How to complete this task -
Your reply should hold only the lines from the records below where "click" occurs.
------------------------
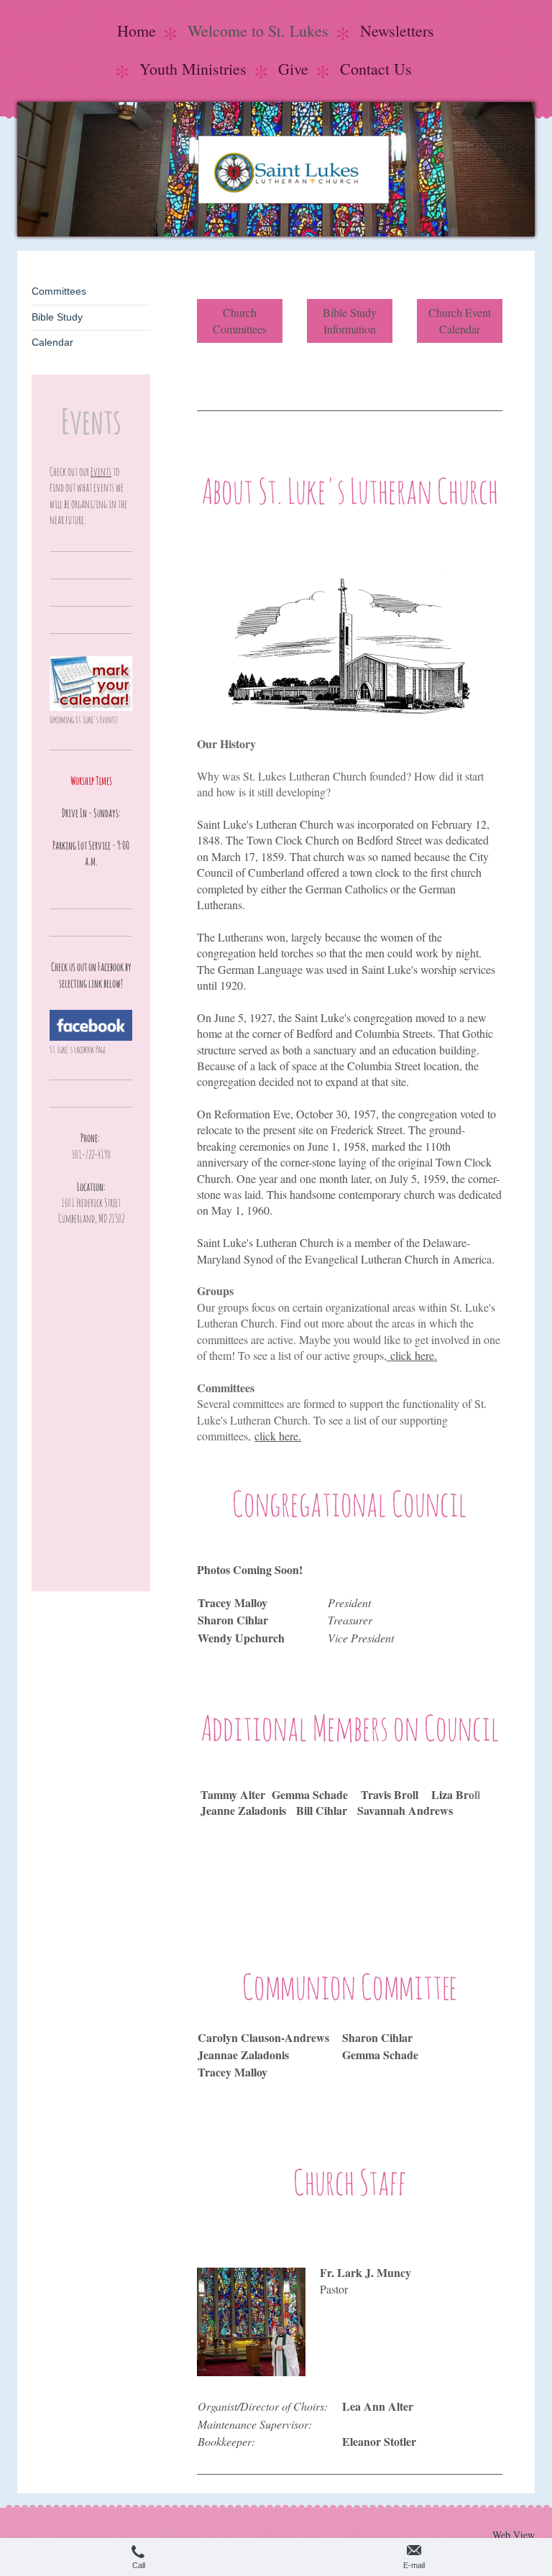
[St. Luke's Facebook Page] (91, 1025)
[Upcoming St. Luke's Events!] (91, 683)
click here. (277, 1435)
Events (101, 471)
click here (412, 1355)
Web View (513, 2535)
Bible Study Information (350, 320)
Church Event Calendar (459, 320)
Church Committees (240, 320)
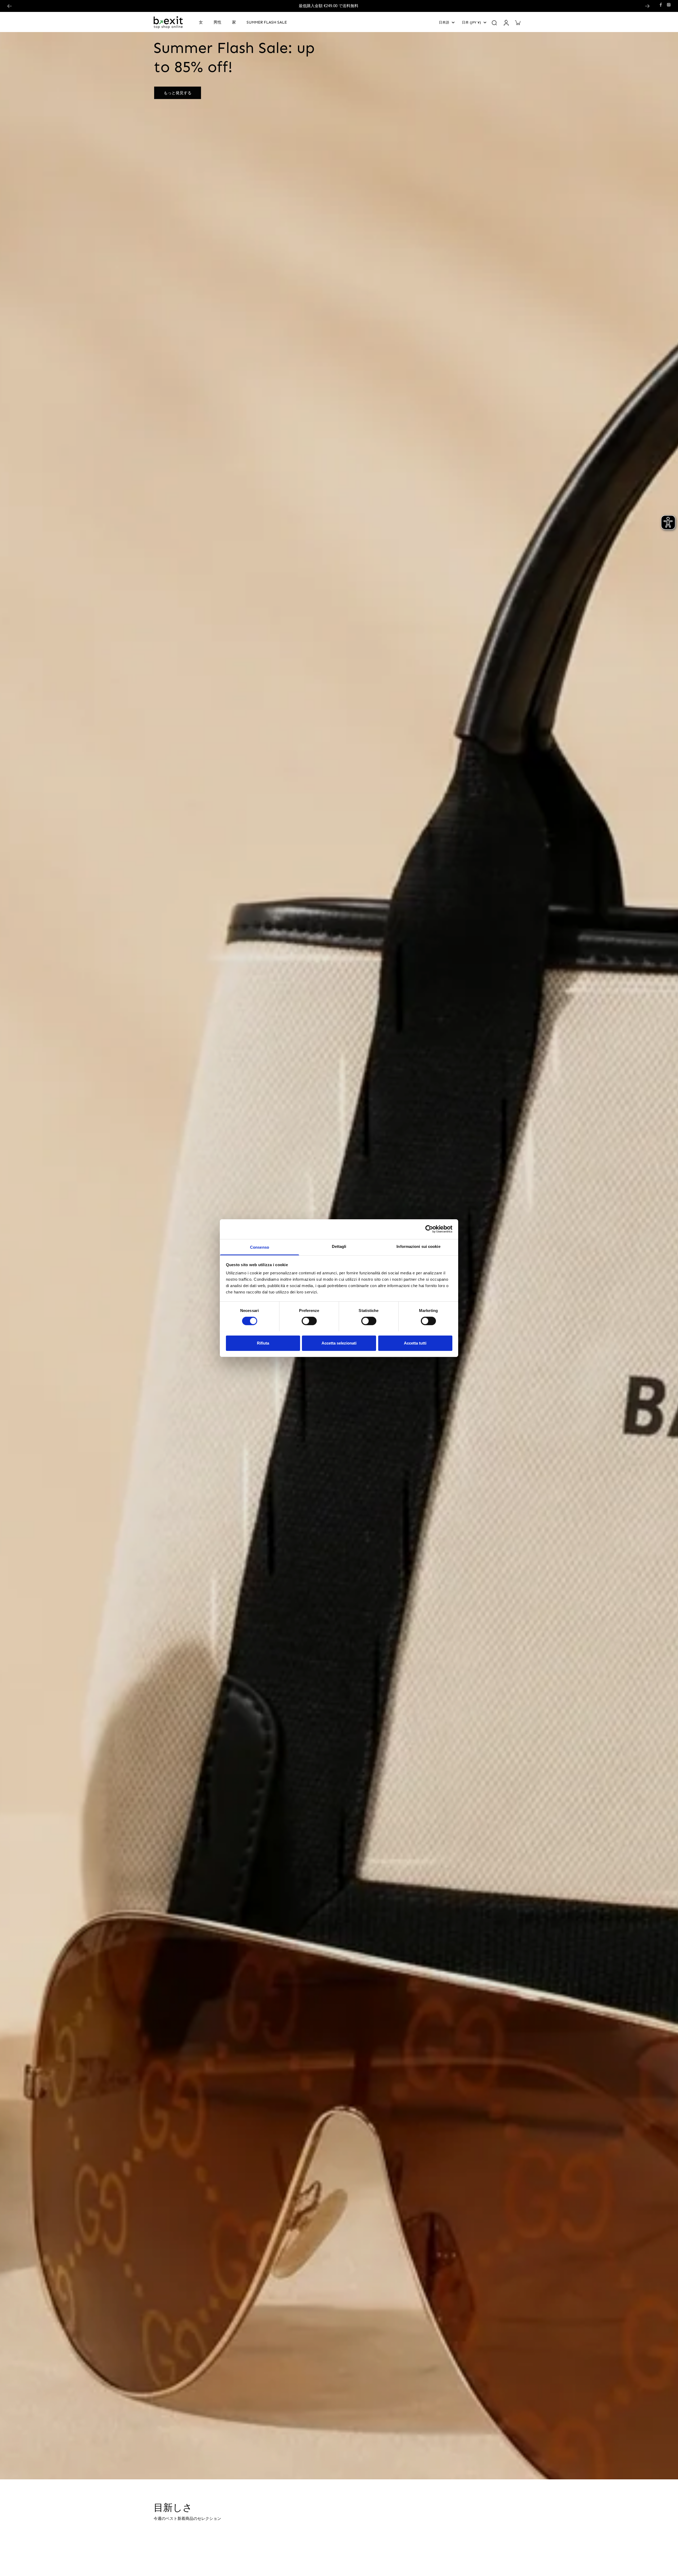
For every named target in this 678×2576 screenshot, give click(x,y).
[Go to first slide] (647, 6)
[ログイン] (506, 22)
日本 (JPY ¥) (471, 22)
------------------------
Written answer -
click here. (277, 1435)
click here (412, 1355)
For every named target in this 678×2576 screenshot, give click(x,y).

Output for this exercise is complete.